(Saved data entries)
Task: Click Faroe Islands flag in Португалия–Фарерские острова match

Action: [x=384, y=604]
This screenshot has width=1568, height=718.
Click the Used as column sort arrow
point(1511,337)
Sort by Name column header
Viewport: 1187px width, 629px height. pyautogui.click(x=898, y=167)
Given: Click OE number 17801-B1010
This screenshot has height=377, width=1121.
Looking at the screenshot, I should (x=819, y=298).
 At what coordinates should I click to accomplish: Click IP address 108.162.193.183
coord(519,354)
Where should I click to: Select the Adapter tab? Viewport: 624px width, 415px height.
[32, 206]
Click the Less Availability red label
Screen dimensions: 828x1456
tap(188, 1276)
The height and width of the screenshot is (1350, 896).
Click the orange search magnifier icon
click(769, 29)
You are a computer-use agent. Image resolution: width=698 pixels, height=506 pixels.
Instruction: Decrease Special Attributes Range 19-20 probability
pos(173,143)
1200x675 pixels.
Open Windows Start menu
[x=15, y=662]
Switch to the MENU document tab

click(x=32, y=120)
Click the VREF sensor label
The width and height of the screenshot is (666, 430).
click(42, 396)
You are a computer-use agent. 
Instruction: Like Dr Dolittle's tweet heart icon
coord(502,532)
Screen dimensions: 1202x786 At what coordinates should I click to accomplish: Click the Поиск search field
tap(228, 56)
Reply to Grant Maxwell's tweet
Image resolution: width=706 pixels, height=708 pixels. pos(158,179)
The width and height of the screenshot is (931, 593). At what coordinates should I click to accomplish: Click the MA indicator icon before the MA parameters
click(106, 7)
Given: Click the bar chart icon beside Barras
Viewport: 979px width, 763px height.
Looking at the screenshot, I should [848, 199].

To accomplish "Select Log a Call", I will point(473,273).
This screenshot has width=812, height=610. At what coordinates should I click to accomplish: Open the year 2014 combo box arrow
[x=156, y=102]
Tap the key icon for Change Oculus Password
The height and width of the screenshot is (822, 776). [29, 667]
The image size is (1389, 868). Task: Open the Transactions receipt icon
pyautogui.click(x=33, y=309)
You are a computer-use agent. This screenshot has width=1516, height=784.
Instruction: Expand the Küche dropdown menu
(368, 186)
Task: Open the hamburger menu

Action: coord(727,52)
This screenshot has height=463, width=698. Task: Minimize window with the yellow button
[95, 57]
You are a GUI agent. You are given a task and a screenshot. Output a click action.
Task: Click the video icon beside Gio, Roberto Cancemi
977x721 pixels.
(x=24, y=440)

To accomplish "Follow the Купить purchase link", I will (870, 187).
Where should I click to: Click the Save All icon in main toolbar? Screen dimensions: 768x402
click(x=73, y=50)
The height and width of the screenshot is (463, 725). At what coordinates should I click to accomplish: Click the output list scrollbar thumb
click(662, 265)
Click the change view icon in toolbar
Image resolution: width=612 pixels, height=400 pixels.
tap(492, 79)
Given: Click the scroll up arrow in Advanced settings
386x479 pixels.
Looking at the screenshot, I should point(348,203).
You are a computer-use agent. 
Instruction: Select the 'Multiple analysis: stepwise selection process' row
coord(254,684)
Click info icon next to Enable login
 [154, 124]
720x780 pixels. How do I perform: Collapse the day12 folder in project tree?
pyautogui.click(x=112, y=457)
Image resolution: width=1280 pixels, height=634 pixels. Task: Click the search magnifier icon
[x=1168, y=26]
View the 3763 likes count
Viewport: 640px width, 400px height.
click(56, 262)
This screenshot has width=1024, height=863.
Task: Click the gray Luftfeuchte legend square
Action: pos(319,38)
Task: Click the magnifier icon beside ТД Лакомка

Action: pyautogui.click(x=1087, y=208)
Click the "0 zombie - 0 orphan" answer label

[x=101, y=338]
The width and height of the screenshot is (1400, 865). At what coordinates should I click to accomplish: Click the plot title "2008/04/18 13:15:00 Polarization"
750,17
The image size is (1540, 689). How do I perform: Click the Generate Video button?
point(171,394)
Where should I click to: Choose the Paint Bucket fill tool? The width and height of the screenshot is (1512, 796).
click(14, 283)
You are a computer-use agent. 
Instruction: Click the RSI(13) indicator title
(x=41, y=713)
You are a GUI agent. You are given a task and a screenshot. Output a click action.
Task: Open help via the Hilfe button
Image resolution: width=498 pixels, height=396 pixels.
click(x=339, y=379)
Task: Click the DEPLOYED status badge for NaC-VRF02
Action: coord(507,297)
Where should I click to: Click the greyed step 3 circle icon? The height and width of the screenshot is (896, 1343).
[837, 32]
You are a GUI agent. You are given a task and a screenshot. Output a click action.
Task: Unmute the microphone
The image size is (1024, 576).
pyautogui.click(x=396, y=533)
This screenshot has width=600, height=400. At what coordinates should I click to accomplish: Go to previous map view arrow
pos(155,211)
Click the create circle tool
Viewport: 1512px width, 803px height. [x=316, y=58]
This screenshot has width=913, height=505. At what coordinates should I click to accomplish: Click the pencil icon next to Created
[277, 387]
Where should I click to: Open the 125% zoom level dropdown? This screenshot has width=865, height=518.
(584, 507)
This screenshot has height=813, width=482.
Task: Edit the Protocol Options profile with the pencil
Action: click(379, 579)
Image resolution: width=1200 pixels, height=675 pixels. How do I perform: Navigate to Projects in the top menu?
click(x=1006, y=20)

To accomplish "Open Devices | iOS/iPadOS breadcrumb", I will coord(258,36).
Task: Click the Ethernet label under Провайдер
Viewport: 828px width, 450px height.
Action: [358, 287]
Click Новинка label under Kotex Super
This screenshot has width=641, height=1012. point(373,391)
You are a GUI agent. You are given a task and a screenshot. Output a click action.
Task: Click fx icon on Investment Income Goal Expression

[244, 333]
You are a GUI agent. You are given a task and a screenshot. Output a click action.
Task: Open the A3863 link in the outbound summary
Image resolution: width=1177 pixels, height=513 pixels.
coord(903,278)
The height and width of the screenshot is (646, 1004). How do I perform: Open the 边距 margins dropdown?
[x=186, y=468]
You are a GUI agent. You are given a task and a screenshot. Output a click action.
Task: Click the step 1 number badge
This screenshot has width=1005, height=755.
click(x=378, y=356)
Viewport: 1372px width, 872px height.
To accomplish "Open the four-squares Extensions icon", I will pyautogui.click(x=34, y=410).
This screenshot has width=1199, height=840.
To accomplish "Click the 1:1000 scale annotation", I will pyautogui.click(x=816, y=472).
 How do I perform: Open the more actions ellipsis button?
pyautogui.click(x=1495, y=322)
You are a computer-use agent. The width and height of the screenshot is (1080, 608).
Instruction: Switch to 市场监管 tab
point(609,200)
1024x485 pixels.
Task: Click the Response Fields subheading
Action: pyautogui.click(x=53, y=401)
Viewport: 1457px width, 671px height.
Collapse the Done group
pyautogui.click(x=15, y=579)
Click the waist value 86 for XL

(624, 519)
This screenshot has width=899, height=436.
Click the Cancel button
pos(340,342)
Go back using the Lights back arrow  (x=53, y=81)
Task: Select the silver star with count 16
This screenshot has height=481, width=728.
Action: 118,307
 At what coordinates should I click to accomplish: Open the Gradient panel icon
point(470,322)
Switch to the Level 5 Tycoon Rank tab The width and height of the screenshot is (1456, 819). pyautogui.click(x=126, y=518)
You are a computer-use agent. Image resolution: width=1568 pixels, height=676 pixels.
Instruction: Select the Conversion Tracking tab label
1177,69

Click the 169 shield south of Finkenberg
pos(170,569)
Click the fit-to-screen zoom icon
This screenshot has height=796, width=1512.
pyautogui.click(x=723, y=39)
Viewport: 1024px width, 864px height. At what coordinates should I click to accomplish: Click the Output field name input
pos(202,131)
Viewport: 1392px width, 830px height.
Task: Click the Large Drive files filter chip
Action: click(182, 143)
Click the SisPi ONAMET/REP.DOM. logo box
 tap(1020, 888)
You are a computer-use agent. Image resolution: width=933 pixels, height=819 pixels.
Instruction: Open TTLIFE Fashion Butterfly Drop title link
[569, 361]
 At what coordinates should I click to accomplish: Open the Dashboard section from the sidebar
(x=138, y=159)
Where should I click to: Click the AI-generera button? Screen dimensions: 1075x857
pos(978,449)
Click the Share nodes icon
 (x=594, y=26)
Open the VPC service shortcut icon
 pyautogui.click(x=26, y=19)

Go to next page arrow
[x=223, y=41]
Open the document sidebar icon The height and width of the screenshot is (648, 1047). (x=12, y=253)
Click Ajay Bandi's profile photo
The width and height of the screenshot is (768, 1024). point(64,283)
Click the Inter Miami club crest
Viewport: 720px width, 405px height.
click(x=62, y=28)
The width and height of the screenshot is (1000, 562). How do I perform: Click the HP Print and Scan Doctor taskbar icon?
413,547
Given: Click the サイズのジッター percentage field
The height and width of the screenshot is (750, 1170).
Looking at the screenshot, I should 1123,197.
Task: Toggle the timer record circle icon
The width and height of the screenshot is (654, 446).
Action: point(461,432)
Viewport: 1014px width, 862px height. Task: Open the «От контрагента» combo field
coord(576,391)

**Task prompt**: In the entries above, find every line with the word "number" and list it.

**Reply to the task**:
Given: Click OE number 17801-B1010
Task: Click the step 1 number badge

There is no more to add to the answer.